Sullo sfondo di questo travagliato ménage, l’arrivismo di Valentino – ispirato alla figura di Onassis per ostinatezza, ambizione e fame di successo – è foriero di lussuosi traguardi: in Valentino sarà proprio la propensione al materialismo il denominatore comune di tutte le azioni della sua vita, un denominatore che mescolerà proprietà e sentimenti, osannando la ricchezza e reificando le relazioni. L’opulenza che Tore non può offrire a Marida è invece il presagio di una scelta di vita all’insegna della povertà, nella quale lo spirito riuscirà ad affrancarsi dai legami che lo rendevano schiavo già ai tempi in cui era impossibile rompere “quel cerchio invisibile” che avvinghiava i protagonisti.

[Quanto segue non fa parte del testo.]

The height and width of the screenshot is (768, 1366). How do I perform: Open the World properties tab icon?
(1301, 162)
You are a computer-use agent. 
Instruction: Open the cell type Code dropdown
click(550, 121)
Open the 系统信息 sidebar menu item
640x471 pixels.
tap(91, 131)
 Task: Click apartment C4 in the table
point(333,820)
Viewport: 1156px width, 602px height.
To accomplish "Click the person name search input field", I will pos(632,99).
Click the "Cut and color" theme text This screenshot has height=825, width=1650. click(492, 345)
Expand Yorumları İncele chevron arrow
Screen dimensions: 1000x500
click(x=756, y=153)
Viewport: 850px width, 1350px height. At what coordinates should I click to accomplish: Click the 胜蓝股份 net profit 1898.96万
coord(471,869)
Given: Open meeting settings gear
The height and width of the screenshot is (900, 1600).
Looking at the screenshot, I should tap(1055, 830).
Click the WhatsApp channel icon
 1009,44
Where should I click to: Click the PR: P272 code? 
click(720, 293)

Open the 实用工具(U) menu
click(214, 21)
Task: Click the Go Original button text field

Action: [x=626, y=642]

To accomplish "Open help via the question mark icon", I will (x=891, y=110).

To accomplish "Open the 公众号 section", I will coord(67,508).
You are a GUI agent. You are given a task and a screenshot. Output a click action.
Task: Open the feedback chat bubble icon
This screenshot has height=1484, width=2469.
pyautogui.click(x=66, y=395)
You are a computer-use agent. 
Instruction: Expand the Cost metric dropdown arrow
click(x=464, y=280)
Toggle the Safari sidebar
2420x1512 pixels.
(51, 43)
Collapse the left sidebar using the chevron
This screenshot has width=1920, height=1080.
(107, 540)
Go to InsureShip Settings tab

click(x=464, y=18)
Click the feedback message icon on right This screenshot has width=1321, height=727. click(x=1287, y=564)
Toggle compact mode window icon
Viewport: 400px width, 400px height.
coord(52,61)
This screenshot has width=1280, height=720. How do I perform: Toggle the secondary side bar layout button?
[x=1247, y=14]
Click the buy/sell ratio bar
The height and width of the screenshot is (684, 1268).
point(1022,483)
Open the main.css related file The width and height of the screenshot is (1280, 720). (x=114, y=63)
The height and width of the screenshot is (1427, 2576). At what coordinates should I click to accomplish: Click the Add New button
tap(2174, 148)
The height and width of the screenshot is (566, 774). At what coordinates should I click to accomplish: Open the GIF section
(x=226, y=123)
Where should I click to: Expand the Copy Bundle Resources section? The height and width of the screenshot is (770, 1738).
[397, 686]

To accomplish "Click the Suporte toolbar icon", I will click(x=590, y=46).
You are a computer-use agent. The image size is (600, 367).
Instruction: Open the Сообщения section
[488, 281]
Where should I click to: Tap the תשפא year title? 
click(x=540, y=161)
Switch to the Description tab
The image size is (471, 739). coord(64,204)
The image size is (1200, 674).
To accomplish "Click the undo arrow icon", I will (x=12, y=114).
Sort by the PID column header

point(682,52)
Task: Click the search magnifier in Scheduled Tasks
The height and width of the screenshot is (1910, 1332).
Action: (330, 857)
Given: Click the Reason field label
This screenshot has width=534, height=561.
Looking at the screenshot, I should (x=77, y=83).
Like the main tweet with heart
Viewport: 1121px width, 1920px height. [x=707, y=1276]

La storia è raccontata con un linguaggio diretto e ben ritmato che a volte si concede degli sprazzi di lirismo ben riuscito, il più delle volte riferendosi alle descrizioni della luce e del paesaggio mediterraneo. Ma, al di là dello stile, se volessimo guardare in controluce tutto il romanzo di Gliatta per cercare di intravederne un messaggio più generale, potremmo dire che esso è una miniera di opposizioni: bene e male, fede e superstizione, amore e possesso, amicizia e invidia, felicità e dolore, San Michele Arcangelo e il Maligno, sacro e profano, purezza e peccato, integrità e depravazione, lealtà e infedeltà: lo sfondo, dunque, è certamente la descrizione di una conflittualità continua e turbolenta. Ma se continuassimo nel nostro intento e cercassimo un filo conduttore capace di legare le vicissitudini che accompagnano i protagonisti nell’arco del decennio lungo il quale si snoda la storia, potremmo azzardare che il vero filo conduttore è la paternità. Nelle battute finali del romanzo Tore sente posarsi sopra la propria spalla la mano del padre di Valentino. Tore aveva perso il padre da bambino e, forse senza che nemmeno lui stesso se ne accorgesse, erano stati in molti a cercare di riempire quel vuoto parentale: i frati cappuccini del convento che frequentava da piccolo, la nonna paterna che mostrava una profonda avversione al sacro, il padre di Valentino che in Tore apprezzava l’assennatezza più che nel proprio figlio biologico. Nell’assenza di un vero padre, Tore sperimenterà – non sempre consapevolmente – alcune vie per introiettare questa figura che la vita gli aveva negato al fine di concretizzarla nella propria persona; in un modo o nell’altro, alla fine riuscirà nel suo intento malgrado gli ostacoli disseminati lungo il cammino da chi invece avrebbe dovuto volergli bene e aiutarlo.